The first decade of augmented reality

In February 2006, Jeff Han gave a demo of an experimental 'multitouch' interface, as a 'TED' talk. I've embedded the video below. Watching this today, the things he shows seems pretty banal - every $50 Android phone does this! - and yet the audience, mostly relatively sophisticated and tech-focused people, gasps and applauds. What is banal now was amazing then. And a year later, Apple unveiled the iPhone and the tech industry was reset to zero around multitouch. 

Looking back at this a decade later, there were really four launches for multitouch. There was a point at which multitouch became an interesting concept in research labs, a point at which the first demos of what this might actually do started appearing in public, a point at which the first really viable consumer product appeared in the iPhone, and then, several years later, a point at which sales really started exploding, as the iPhone evolved and Android followed it. You can see some of that lag in the chart below - it took several years after the 2007 launch of the iPhone for sales to take off (even after the pricing model changed). Most revolutionary technologies emerge like this, in stages - it's rare for anything to spring into life fully formed. And in the meantime, there were parallel tracks that turned out to be the wrong approach - both Symbian in the west and iMode et al in Japan.

Today, I think augmented reality* is somewhere between points two and three - we've seen some great demos and the first prototypes and we don't have a mass-market commercial  product, but we're close.
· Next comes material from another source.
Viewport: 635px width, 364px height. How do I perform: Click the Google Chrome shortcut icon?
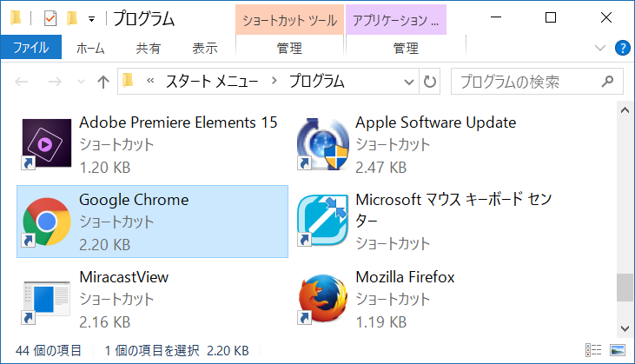(x=46, y=222)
So, Microsoft is shipping the Hololens: this has really good positional tracking, has integrated the computing into the headset, though at the cost of making it bulky, has a very small field of view (much less than is suggested in Microsoft's marketing videos), and costs $3000. A second version is planned for, apparently, 2019. Apple is pretty clearly working on something, going by the hires and acquisitions that are public as well as the CEO's comments (I suspect the work on miniaturisation, power, radio and so on that's gone into the Apple Watch and AirPods is relevant here). There may be something else from Google, or perhaps Facebook or Amazon. And there are a range of smaller companies and startups doing interesting work.
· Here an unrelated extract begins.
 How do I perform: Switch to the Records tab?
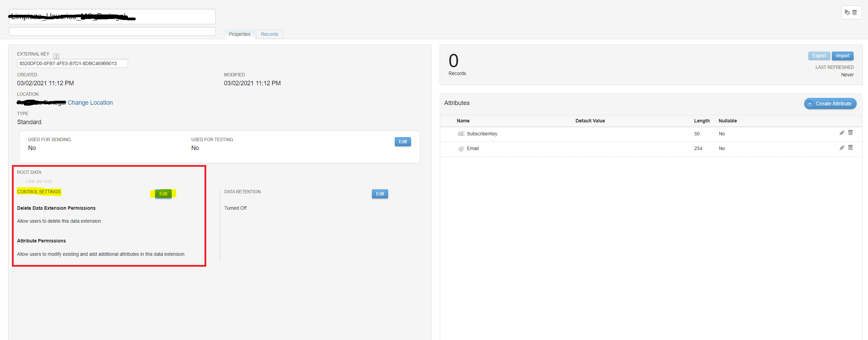[x=269, y=34]
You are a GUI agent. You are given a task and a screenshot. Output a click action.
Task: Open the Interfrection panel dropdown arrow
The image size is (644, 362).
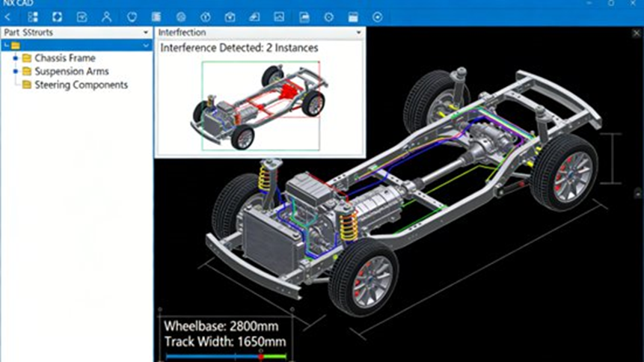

Meanwhile Magic Leap (an a16z investment) is working on its own, wearable technology and has released a series of videos showing what is already possible with such a device. I've embedded one of these below: the video is cool, but just as there was a huge difference between seeing a video of an iPhone and using one, there's a huge difference between seeing an AR video and wearing this, walking around and seeing things appear in front of your eyes. I've tried it - it's not too shabby. 

All of this means that if we're at the 'Jeff Han' stage today, we're not far away from the iPhone 1 stage, and then, over the next decade or so, we could evolve to a truly mass-market product.

What might that look like for a billion people? 

The first level to AR is what we had with Google Glass - a screen floats things in space in front of you, but it's not connected to the world in any way. In fact, Google Glass was conceptually pretty similar to a smart watch, except that you looked up and to the right instead of down and to the left. It gave you a new screen but it didn't have any sense of what was in the world in front of you. With more advanced technology, though, we could extend this to make your entire field of view a sphere that could show windows, 3D objects or anything else, floating in space. 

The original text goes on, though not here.